Reduction in missed school days and improvement in parent activity participation in children with juvenile idiopathic arthritis treated with abatacept
© Ruperto et al; licensee BioMed Central Ltd. 2008
Published: 15 September 2008
Background and purpose
Chronic pain and physical disability from juvenile idiopathic arthritis (JIA) limits patients' capacity to participate in usual daily activities, and often cause children to miss school and parents to miss work. The purpose of this study was to investigate the change in activity participation in both children with JIA and their parents, following abatacept treatment.
190 JIA patients were treated with abatacept for 4 months in an open-label lead-in period (Period A). ACR Pedi 30 responders (n = 123) were then randomized 1:1 to receive abatacept or placebo for 6 months in a double-blind withdrawal period (Period B). Activity participation for the child and the parents were assessed, along with clinical and quality of life (QOL) parameters. Mean change from baseline in each period was analyzed, and the two treatment groups were compared.

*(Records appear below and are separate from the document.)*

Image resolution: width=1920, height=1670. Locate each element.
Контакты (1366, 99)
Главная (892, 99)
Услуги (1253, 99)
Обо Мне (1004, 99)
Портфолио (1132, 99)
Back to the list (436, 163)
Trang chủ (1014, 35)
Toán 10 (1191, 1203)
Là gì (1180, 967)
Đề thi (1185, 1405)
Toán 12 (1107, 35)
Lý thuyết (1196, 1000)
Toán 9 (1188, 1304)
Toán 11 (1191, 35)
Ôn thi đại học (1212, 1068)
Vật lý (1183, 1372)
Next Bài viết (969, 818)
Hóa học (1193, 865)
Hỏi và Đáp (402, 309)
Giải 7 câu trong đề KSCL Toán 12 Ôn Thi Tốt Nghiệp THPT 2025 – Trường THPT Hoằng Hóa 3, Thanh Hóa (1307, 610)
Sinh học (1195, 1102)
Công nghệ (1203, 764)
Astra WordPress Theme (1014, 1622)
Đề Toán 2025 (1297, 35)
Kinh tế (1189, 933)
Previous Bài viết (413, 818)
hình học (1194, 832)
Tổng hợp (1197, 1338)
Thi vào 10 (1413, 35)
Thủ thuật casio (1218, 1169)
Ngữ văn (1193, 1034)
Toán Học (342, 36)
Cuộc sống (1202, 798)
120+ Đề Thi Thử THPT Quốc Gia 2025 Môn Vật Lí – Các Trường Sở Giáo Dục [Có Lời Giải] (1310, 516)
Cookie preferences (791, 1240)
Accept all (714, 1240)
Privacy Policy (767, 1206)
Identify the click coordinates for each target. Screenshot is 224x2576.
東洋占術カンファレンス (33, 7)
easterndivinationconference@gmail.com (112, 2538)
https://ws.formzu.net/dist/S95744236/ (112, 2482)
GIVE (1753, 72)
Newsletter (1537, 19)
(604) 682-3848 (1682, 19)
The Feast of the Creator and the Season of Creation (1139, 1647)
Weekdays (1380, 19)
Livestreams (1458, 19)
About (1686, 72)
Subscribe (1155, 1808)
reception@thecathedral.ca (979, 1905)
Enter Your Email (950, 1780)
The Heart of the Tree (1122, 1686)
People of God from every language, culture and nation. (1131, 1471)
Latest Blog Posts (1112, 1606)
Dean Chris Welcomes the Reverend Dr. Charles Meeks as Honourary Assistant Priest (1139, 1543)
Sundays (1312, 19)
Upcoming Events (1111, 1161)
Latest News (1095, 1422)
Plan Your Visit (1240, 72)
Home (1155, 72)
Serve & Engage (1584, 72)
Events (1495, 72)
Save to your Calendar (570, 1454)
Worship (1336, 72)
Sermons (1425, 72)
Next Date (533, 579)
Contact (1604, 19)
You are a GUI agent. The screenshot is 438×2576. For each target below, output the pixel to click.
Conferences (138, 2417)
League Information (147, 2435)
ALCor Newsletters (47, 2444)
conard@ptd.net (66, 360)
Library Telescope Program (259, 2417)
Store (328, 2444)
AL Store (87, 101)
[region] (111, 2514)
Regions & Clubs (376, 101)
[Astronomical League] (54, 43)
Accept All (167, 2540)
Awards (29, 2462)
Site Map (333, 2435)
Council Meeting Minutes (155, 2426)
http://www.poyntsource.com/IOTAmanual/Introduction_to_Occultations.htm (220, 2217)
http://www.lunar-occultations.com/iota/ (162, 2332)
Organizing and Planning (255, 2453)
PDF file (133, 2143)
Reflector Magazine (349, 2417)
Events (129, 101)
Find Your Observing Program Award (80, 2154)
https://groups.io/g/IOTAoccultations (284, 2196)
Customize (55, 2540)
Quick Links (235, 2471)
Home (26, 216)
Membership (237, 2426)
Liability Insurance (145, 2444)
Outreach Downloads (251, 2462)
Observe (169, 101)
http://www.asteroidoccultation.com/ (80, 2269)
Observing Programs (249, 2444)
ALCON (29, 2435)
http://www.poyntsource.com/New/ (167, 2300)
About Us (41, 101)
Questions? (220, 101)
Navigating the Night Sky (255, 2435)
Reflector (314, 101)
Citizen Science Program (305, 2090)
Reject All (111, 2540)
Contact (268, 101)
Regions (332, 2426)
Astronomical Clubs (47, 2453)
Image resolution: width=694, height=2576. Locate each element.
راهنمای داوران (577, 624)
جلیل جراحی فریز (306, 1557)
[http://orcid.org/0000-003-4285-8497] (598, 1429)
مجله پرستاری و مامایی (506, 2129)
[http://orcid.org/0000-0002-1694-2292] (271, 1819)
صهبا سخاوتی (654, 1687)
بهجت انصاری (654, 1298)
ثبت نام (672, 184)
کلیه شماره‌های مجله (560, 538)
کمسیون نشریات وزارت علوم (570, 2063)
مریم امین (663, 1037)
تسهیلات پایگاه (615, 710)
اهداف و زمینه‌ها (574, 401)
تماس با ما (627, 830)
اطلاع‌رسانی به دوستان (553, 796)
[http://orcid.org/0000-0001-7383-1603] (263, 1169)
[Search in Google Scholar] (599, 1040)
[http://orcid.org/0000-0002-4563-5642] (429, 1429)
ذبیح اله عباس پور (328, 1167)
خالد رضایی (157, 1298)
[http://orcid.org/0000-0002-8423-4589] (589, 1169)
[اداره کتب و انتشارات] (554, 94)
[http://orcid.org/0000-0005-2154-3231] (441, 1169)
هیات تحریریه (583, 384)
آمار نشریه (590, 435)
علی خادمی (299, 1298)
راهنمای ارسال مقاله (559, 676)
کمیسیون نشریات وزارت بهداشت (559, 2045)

During Period A, there was a gradual reduction of missed activity days for both children and parents. In Period B, children randomized to continue abatacept reduced another 1.5 days/month of missed school, compared to an increase of 0.56 days/month from placebo. Parents of abatacept patients maintained their gain in usual activity from Period A, while parents of placebo patients had 1.1 days/month of missed activities. The improvements in activity were consistent with clinical responses and QOL improvements observed.
Abatacept treatment improved patient's ability to participate in daily activities and parents get back to usual daily activities. This demonstrates real-life tangible benefits to JIA patients as a result of clinical and QOL improvements.
This article is published under license to BioMed Central Ltd.